Others examples of actionable data include current information that contributes to any or all of the following:

  • Measures of Facility Condition
  • Factors That Measure Facility Adequacy
  • Factors That Measure Facility Utilization
  • Factors That Measure the Environmental Impact of Facilities
  • Factors That Measure Facility Impact on Health and Wellness
  • Factors that Measure Costs and Define Budgets

LEAN Processes Embedded with Enabling Technology

All LEAN processes share certain fundamentals, all of which can be embedded within collaborative information technology to assure consistent, lower cost, deployment and ongoing monitoring and management.

Policy goals, objectives, indicators, as well as projects and workflows are all supported within the LEAN information management system.

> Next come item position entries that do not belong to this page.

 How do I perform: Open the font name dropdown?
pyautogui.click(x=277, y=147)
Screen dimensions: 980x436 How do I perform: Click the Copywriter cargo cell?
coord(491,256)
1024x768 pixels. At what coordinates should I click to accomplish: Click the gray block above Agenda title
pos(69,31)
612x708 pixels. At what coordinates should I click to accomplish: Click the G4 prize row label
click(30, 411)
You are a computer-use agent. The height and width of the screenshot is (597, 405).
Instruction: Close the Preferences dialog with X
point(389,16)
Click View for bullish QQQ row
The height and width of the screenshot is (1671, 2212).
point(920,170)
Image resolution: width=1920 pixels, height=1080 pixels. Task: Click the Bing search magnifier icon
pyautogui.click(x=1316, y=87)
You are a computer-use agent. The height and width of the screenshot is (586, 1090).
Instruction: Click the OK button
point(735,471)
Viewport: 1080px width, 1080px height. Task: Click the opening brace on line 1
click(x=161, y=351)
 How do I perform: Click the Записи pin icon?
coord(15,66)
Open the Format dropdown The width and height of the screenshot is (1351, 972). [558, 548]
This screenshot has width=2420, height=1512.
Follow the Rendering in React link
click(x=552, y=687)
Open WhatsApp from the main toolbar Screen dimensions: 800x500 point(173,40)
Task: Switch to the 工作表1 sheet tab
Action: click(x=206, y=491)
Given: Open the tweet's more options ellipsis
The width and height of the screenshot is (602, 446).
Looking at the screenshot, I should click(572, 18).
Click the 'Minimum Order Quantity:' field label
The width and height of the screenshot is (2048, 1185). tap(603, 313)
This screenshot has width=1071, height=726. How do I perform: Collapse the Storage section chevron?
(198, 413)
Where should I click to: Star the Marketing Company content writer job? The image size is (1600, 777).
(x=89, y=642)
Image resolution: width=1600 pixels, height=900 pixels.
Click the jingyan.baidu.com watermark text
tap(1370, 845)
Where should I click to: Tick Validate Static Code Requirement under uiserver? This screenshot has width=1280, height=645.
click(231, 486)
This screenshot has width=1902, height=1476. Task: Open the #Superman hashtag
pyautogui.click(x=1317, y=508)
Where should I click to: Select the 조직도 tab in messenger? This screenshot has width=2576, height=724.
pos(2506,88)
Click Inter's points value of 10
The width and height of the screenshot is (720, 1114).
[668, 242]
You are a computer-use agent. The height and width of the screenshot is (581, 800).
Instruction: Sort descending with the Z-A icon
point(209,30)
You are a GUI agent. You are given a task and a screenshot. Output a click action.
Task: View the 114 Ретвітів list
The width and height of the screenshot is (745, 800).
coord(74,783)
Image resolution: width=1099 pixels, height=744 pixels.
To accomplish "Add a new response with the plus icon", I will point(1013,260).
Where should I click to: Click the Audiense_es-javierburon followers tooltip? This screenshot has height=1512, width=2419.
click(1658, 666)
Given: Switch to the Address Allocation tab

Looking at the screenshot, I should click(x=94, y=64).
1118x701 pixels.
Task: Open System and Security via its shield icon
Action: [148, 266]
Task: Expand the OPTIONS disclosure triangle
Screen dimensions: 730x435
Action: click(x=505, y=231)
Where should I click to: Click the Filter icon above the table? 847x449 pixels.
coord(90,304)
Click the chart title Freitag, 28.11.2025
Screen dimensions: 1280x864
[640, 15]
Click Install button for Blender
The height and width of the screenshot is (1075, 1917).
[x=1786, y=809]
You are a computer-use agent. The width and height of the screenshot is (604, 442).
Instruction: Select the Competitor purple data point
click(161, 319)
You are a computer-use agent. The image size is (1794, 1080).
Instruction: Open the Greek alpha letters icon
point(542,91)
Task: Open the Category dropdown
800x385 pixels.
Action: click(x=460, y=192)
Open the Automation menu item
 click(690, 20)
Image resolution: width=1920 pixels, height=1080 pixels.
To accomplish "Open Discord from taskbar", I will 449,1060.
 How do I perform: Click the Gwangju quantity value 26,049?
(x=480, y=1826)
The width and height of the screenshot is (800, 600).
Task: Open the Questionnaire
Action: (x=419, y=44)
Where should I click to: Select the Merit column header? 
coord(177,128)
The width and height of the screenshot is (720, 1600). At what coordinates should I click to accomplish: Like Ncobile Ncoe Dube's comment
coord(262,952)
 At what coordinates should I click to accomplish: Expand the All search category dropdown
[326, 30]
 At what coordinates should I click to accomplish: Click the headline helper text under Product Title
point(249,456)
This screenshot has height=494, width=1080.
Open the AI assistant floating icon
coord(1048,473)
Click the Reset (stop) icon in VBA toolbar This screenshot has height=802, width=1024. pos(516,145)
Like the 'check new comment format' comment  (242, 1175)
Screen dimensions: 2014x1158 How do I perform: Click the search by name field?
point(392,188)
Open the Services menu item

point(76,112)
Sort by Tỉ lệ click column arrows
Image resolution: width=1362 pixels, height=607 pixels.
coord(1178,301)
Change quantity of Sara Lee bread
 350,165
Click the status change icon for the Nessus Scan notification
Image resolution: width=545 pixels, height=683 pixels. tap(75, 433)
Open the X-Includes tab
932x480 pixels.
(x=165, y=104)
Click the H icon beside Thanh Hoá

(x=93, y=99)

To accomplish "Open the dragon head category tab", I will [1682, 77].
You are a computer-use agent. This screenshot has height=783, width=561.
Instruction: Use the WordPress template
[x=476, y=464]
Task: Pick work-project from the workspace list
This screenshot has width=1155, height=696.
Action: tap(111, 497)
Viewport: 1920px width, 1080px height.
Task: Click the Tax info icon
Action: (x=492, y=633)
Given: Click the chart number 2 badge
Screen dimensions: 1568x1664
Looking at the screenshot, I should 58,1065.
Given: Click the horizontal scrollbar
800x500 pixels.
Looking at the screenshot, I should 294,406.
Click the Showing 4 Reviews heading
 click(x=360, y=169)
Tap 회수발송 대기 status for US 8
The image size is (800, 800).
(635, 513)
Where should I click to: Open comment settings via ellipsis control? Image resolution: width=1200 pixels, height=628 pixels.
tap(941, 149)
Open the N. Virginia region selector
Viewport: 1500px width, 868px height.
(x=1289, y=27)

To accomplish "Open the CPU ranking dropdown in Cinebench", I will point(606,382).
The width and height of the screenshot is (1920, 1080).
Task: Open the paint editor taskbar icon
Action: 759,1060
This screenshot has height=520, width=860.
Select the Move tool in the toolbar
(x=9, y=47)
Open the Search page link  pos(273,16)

Core Elements of LEAN Construction Planning, Procurement, and Project Delivery

Sample listing of LEAN components specific to physical asset management:

  • Owner LEADERSHIP
  • Focus upon BEST VALUE outcomes
  • Early and Ongoing COLLABORATION among all participants and stakeholders
  • Mutual TRUST and RESPECT
  • Shared RISK/REWARD
  • PERFORMANCE-BASED reward system
  • Planning and DECISION-SUPPORT based upon inter-dependencies
  • COMMON DATA ENVIRONMENT (CDE) – example: locally researched unit price book (UPB) using common terms and definitions in plain English and standard data architectures (for example CSI Uniformat, Masterformat, Omniclass)
  • Supporting Technology – Modular technology that supports, rather than restricts, robust yet flexible business processes and workflows
  • Long term, mutually BENEFICIAL RELATIONSHIPS
  • Global oversight that takes advantage of local knowledge and capabilities
  • Required initial and ongoing training for all participants
  • Continuous monitoring and improvement
  • Clear, written definition of roles, responsibilities, requirements, and deliverables in the form of a Operations Manual or Execution Guide

Collaborative LEAN Construction Planning, Procurement, and Project Delivery Information Management System

While technology should never be a driver, it can be leveraged to speed and lower the cost of deployment, and significantly aid in improving information sharing and associated accelerated learning, on ongoing monitoring, as well as aiding in gaining overall productivity gains. Core elements of a LEAN Construction Planning, Procurement, and Project Delivery System include…

  • Program Management
  • Project Management
  • Estimate Management
  • Document Management
  • Workflow Management
  • Task and Issue Management
  • Reporting
  • Collaborative Information Sharing
  • Standardized Data Architectures and Data Formats

construction cost control

The goals of LEAN Construction Planning, Procurement, and Project Delivery can easily be achieved if proper care is given to organization-specific design and appropriate phased implementation. These goals of LEAN can simply be stated as …

  1. “Solve the customer’s problem completely by ensuring that all the goods and services work, and work together.
  2. Don’t waste the customer’s time.
  3. Provide exactly what the customer wants.
  4. Provide what’s wanted exactly where it’s wanted.
  5. Continually aggregate solutions to reduce the customer’s time and hassle.”